What the task requires:
Below are the records; give again exactly the lines from the one containing "Task: Click the closing" through the one containing "Viewport: 998px width, 650px height.", leaving out pictures.

Extracted data:
■ ■ ■ ■ ■

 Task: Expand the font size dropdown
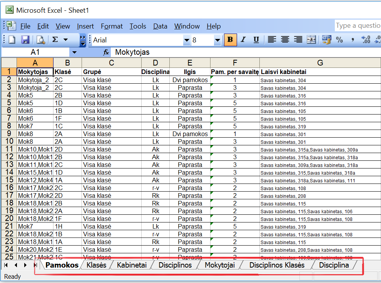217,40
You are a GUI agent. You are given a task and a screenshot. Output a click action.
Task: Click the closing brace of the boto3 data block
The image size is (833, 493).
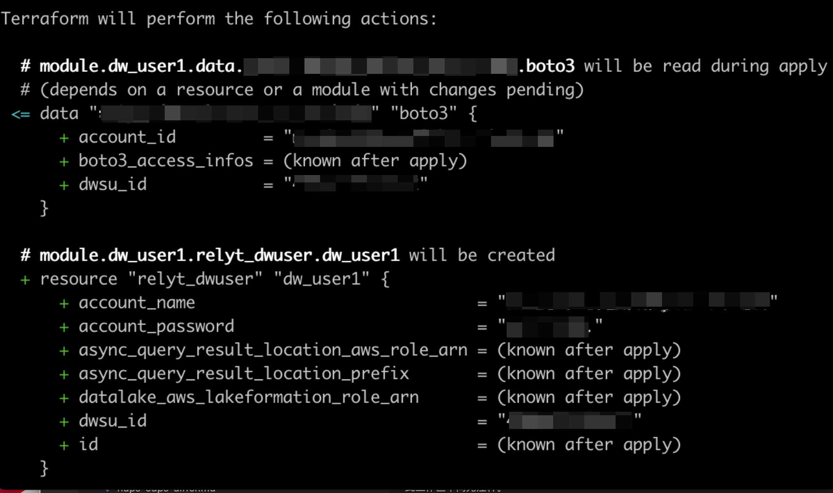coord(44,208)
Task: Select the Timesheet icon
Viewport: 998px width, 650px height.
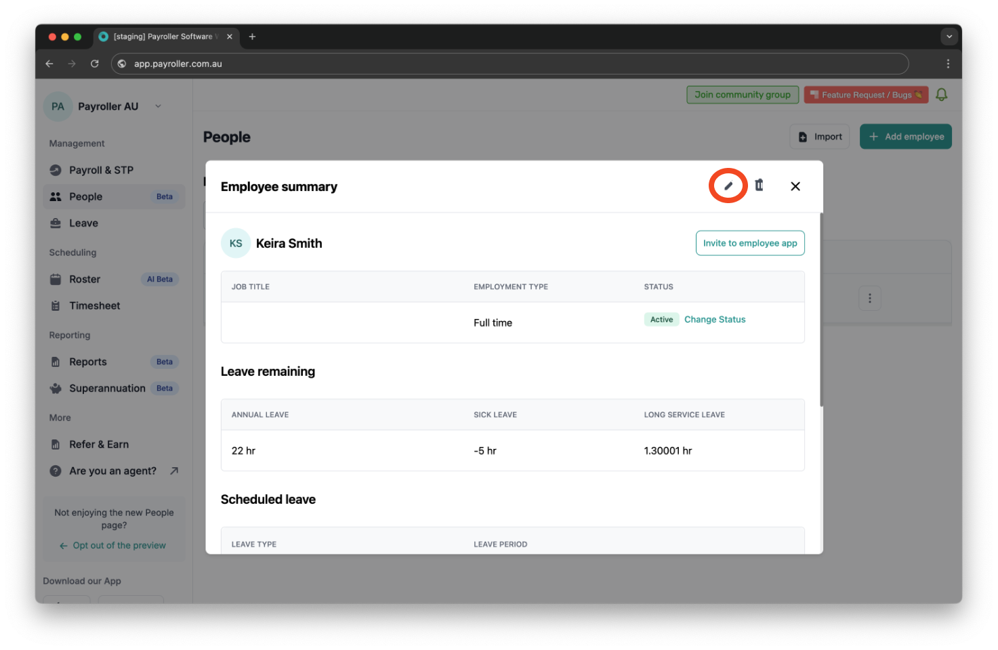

■ ■ ■ ■ ■

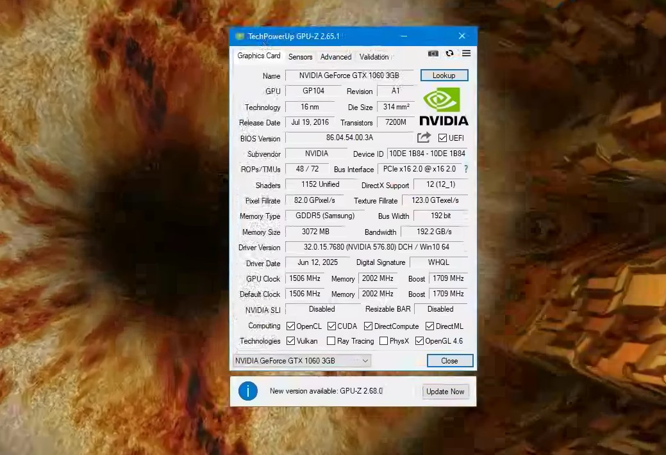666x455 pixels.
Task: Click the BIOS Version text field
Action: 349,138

■ ■ ■ ■ ■

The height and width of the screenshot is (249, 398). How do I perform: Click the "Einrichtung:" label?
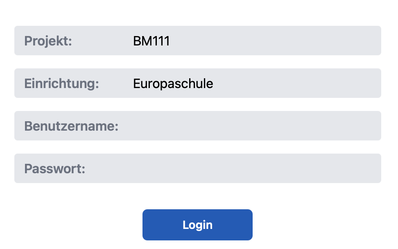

■ ■ ■ ■ ■

Solution for this problem:
Task: Click the closing brace of the boto3 data block
The image size is (833, 493).
coord(44,208)
Task: Select the Timesheet icon
Viewport: 998px width, 650px height.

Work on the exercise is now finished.